On parle beaucoup ces jours-ci de polarisation affective pour expliquer ce nouveau phénomène, qui repose non pas sur les idées, mais sur les sentiments, les émotions, le rejet viscéral d'autrui et l'adhésion aveugle à un collectif ou à un groupe . Les réseaux sociaux favorisent ce phénomène au point de créer constamment des communautés fortement biaisées, et Milei est un expert en la matière, car il est capable de décrypter toute cette dimension émotionnelle.
–Quelle personnalité se dégage de ces postes présidentiels ?
Sur les réseaux sociaux de Milei, on constate l'absence de discours informatif, ni de tentative de rendre compte de faits réels. Au contraire, on observe un discours belliqueux où la violence symbolique et discursive occupe une place centrale, atteignant des niveaux sans précédent , car elle est bien plus violente et agressive que celle des autres présidents. Mais aussi, en termes de saut qualitatif, jamais auparavant un président n'avait insulté toutes sortes de personnalités, non seulement de la politique mais aussi de la société civile, du « je » au « tu », c'est-à-dire à la deuxième personne.
Sol Montero
UNSAM Edita" width="720" src="https://www.clarin.com/img/2025/07/11/r4tyGgiP9_720x0__1.jpg"> Des avatars au pouvoir
Sol Montero
Édition UNSAM
– N'est-ce pas déjà arrivé ? Jouer avec les limites du mensonge, de la fiction et de la vérité ?

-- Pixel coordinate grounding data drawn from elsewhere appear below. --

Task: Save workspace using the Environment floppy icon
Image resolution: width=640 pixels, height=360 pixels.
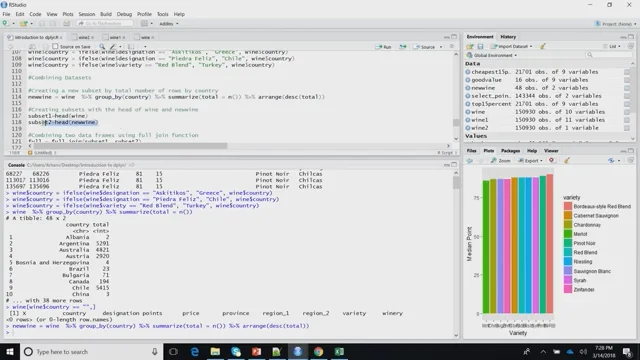Action: 480,47
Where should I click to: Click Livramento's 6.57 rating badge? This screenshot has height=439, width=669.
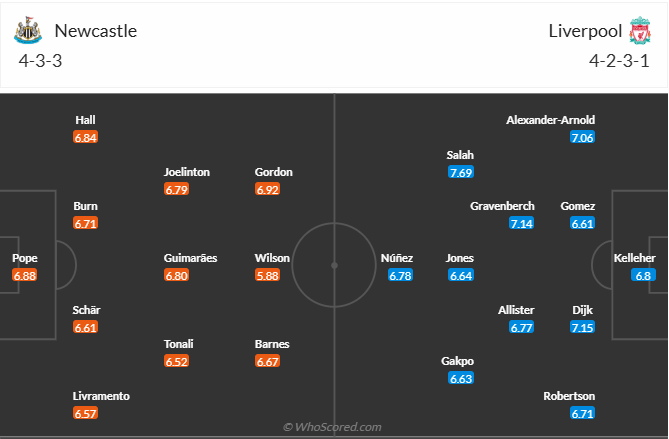click(86, 413)
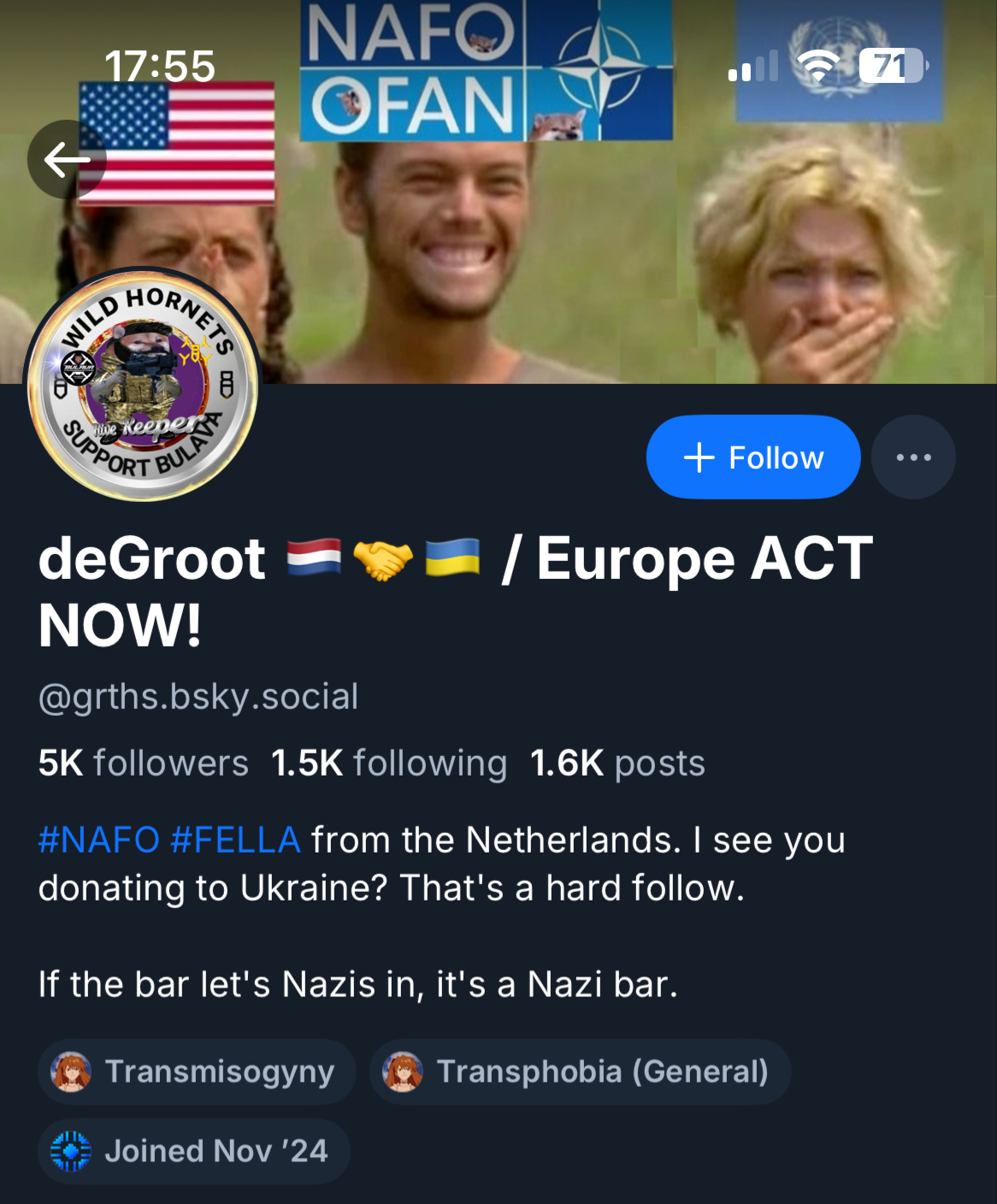Open the profile banner image
Viewport: 997px width, 1204px height.
[498, 192]
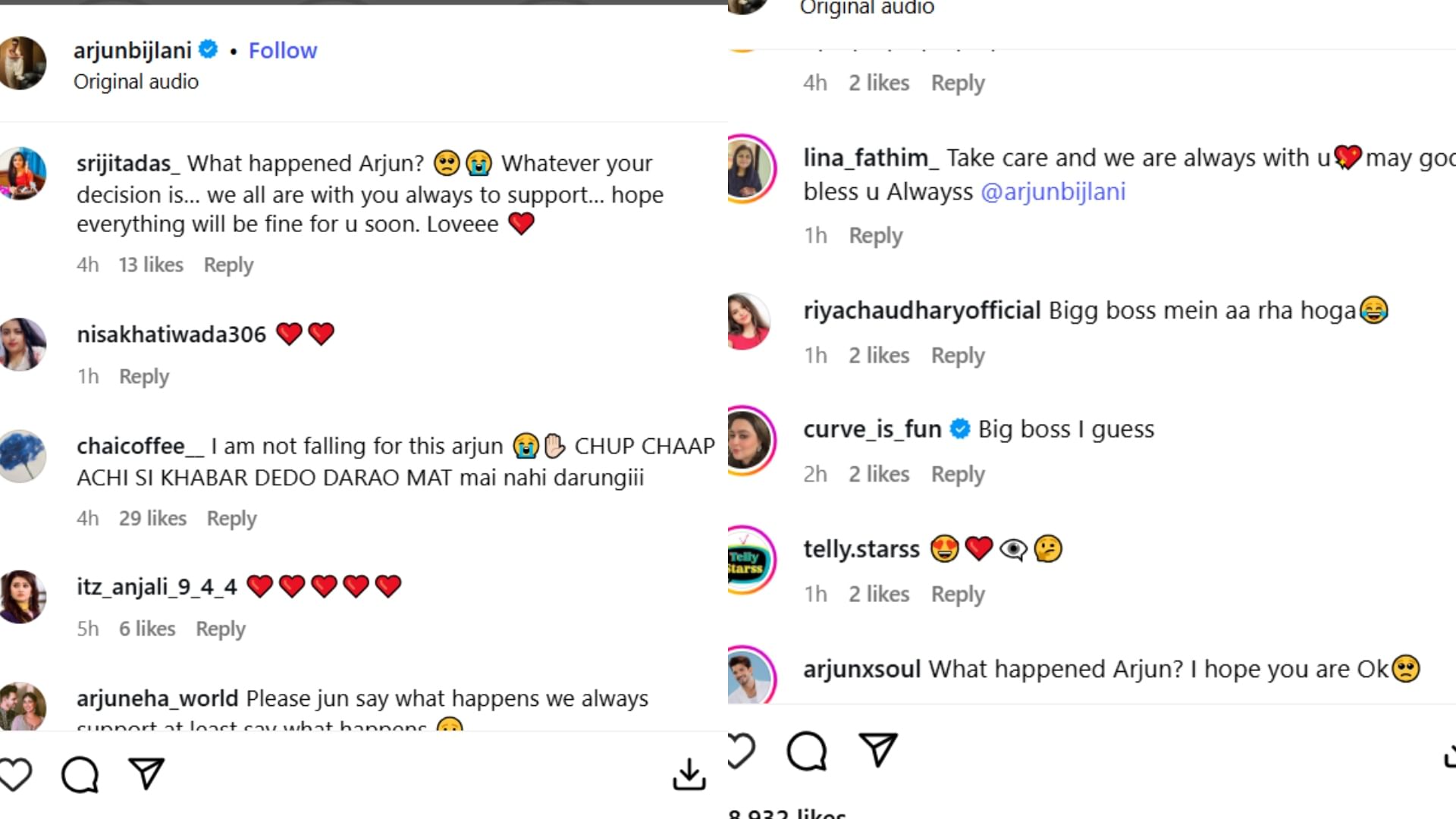Reply to curve_is_fun comment
The height and width of the screenshot is (819, 1456).
[958, 474]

– Il y a quelque chose d'intéressant ici, c'est que les cibles sont souvent des secteurs et des acteurs de la société civile, ce qui est très frappant, comme un acteur, un journaliste, un scientifique, un chanteur. On retrouve aussi cette caractéristique hypertextuelle dont je vous parlais, l'idée de réseaux comme une mosaïque, comme un collage, avec un style baroque très particulier. Baroque au double sens du terme : parce que c'est bigarré, parce que c'est chargé, c'est hétérogène, hétérogène, il y a des genres et des styles différents. Mais c'est aussi baroque au sens de Velázquez, c'est-à-dire qu'il met constamment à rude épreuve les frontières entre réalité, mensonge et fiction. Il répète sans cesse : « Ce que vous voyez, c'est de la fiction, c'est de l'artifice, c'est du mensonge. »
Dans le livre, je cite également cette célèbre interview de la députée Lilia Lemoine, où elle déclare : « Je me déguise en représentante. » C’est aussi très baroque dans le sens où cela met complètement en tension l’idée de vérité et égalise tous les plans : celui du rêve et celui de la vie éveillée, celui de la réalité et celui du mensonge, celui de la représentation, celui du théâtre et celui des coulisses . Bref, je pense que ce discours nous pousse constamment à repenser ce qu’est la vérité.